Given instruction: Please rewrite the lines starting with the line with "Open the Insights graph icon" and going on through the line with "coord(878,35)", swapping "graph" for "chart" and keeping everything else the same. Leave the pictures out of your answer.

-------- Records to use

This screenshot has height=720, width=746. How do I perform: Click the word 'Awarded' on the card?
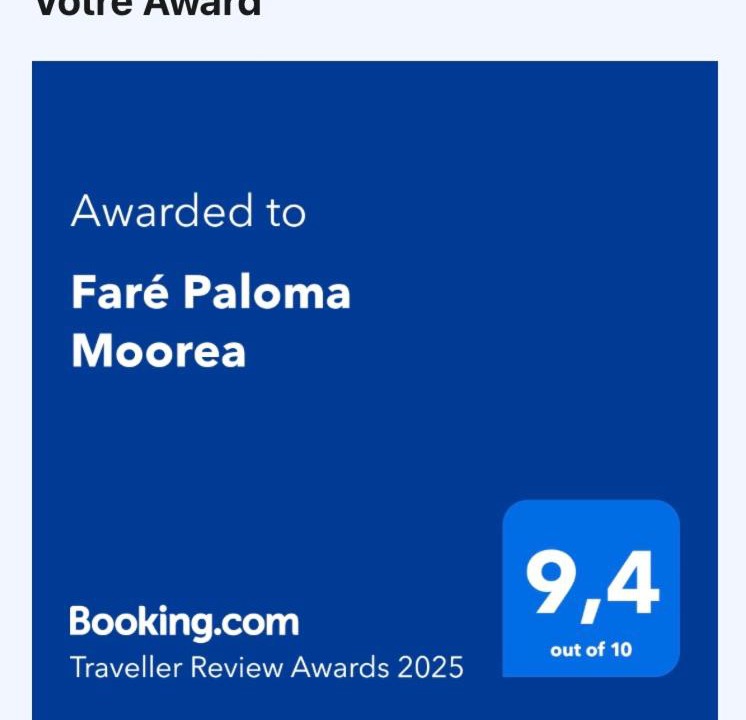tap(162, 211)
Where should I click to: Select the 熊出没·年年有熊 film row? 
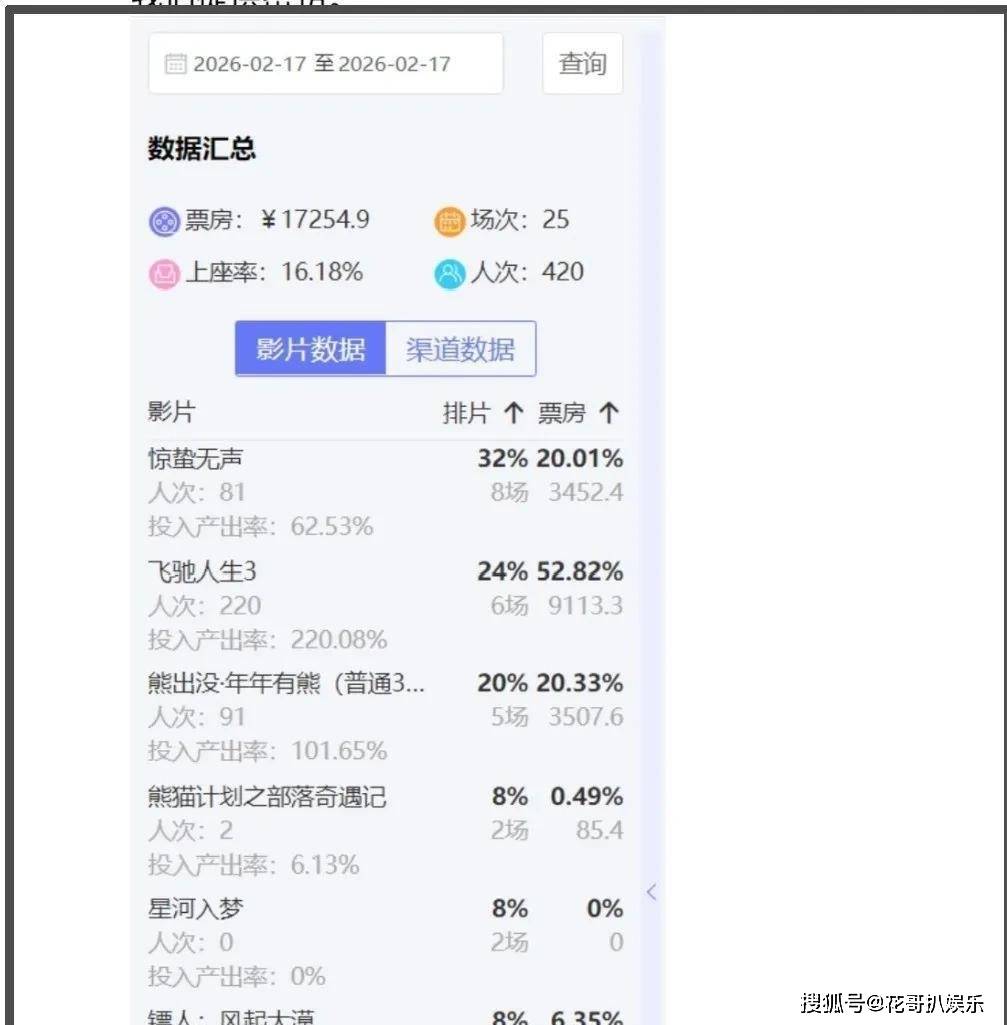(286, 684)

----------------
-------- Records to use

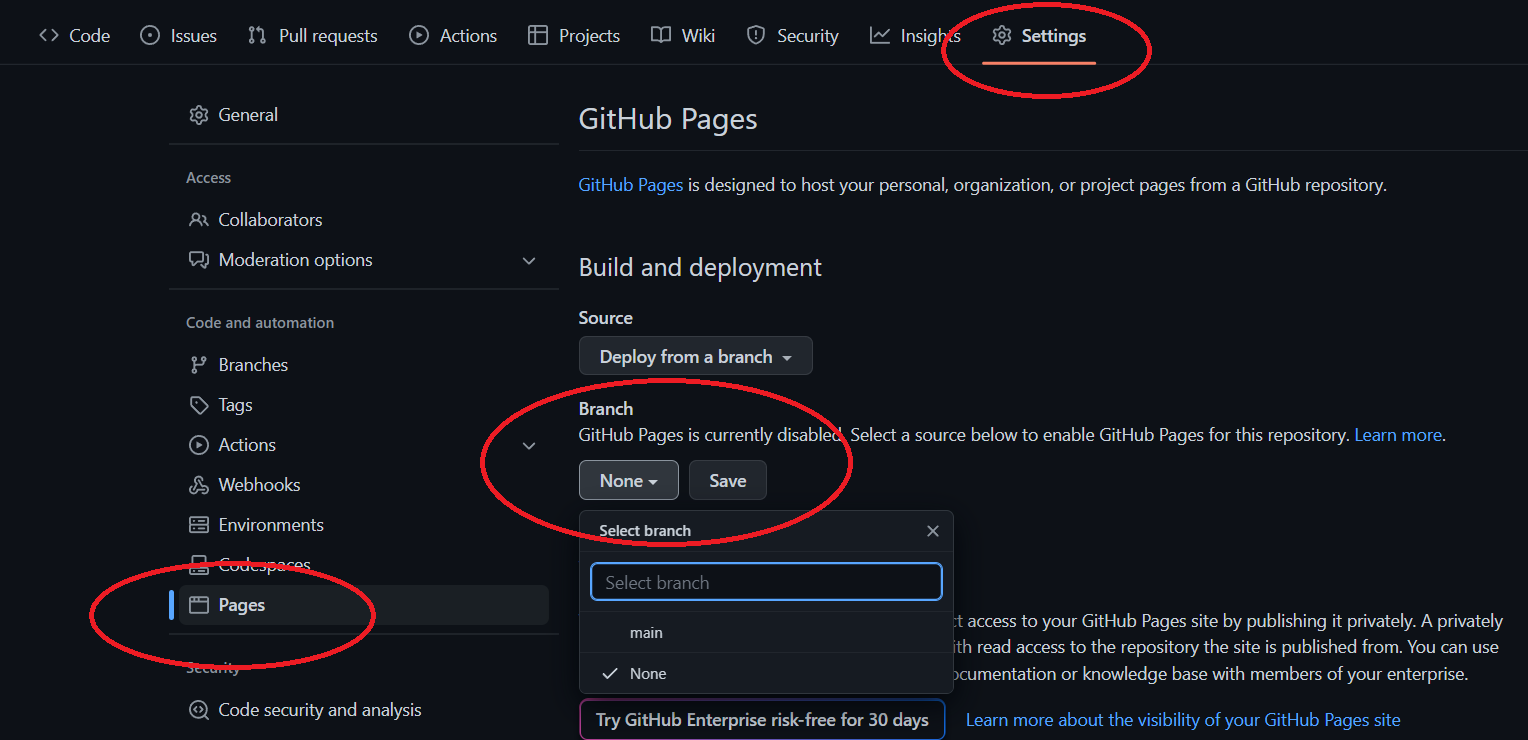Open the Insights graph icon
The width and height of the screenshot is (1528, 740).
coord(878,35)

----------------

Response:
Open the Insights chart icon
The width and height of the screenshot is (1528, 740).
coord(878,35)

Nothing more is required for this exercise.